• [ASSIGNMENT]
Your task is to reproduce, exactly and only, the lines running from the line containing "Given: Expand Lähemalt" to the end of the data below, both included.

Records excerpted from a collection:
· · ·
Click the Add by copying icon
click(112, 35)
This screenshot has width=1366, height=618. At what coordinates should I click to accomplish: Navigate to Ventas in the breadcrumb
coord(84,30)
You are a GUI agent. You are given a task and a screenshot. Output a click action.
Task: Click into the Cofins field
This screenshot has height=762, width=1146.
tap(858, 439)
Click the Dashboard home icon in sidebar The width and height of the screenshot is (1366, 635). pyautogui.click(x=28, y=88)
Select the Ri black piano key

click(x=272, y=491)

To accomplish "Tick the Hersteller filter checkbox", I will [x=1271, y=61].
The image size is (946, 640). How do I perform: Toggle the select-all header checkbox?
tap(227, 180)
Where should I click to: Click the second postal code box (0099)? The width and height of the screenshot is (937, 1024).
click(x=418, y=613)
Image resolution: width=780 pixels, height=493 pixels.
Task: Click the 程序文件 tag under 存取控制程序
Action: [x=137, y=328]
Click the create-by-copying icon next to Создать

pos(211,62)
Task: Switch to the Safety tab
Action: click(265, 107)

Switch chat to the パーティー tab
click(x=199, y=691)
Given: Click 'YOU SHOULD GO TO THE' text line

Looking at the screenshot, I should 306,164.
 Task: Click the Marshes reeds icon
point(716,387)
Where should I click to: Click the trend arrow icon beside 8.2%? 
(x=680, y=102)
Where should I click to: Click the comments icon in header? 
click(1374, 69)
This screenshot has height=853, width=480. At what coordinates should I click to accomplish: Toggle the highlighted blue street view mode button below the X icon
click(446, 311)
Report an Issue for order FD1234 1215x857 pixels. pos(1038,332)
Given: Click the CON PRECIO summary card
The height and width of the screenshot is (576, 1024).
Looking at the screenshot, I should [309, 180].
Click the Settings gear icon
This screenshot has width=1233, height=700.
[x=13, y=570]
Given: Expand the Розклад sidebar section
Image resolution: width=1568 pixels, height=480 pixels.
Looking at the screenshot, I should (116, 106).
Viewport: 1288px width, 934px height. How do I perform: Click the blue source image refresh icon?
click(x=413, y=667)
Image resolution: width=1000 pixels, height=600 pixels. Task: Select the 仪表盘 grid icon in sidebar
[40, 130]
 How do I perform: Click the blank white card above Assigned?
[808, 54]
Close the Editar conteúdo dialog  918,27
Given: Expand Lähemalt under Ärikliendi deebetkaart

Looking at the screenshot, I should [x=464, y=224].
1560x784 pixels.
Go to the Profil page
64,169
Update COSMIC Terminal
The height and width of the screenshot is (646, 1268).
· · ·
• [OUTPUT BELOW]
Given: Expand Lähemalt under Ärikliendi deebetkaart

Looking at the screenshot, I should [x=464, y=224].
1560x784 pixels.
Go to the Profil page
64,169
Update COSMIC Terminal
The height and width of the screenshot is (646, 1268).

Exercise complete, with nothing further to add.